高校卒業後、デパートに就職するが仕事に興味が持てずに辞めてしまう。ロサンジェルス・シティ・カレッジに入学し、ジャーナリズムを専攻するも、この頃書いていた小説が父親に見つかり、タイプライターと原稿を庭先にばらまかれたことに激高し、家を出る。肉体労働をしながら酒を飲んではギャンブルに明け暮れ、喧嘩を繰り返しながら各地を放浪、無頼の日々を送る。マフィアのボスに気に入られ、仲間に誘われるなどしていた。しかしどんなに滅茶苦茶な生活でも作品は書き続けていた。

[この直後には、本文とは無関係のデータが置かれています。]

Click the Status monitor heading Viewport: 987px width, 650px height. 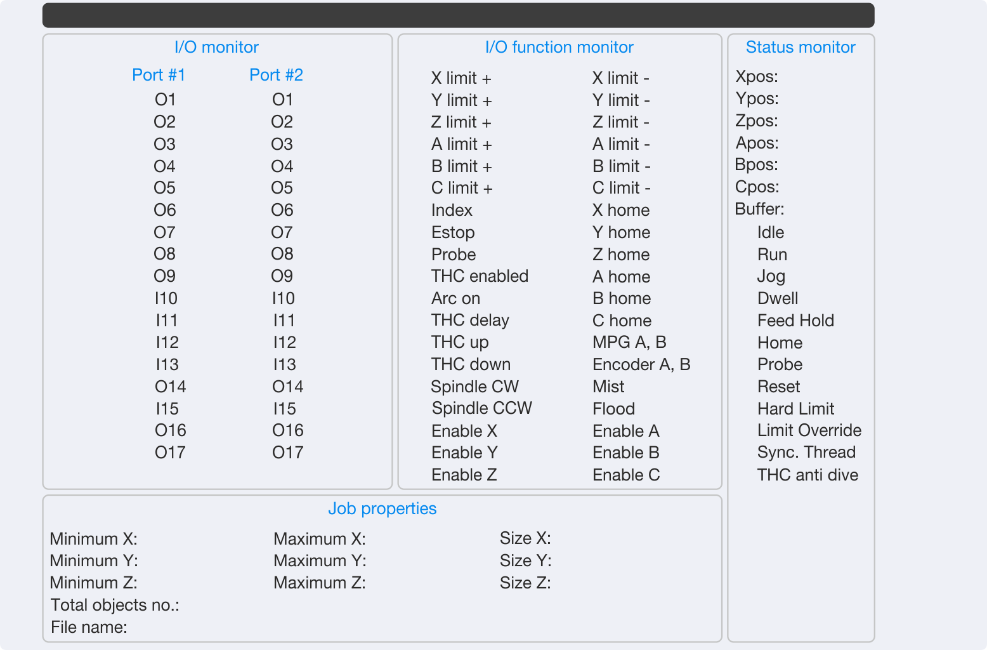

1952年ごろから郵便局で働き始める。同じ時期にミニコミ誌に詩を投稿するようになり、その雑誌の主宰者であったバーバラ・フライという女性と文通する。ブコウスキーは彼女に手紙でプロポーズし、55年に二人は初めて対面して結婚した。バーバラはテキサス州の富豪の娘で、ブコウスキーは郵便局の仕事を辞めてテキサスで暮らすが、三ヶ月後にはロサンジェルスに戻っている。バーバラとの結婚生活は57年まで続いた。

郵便局に再就職し(今度は12年間続けることになる)昼は働き夜に書くという生活が始まる。60年に最初の詩集が出版され、その二年後には第二詩集が出版された。この頃ニューオリンズで『ジ・アウトサイダー』という文学誌を作っている夫婦と知り合いになり、彼らの雑誌に作品を寄稿するようになった。また彼らの手で55年から書き溜めていた詩がまとめられ出版された。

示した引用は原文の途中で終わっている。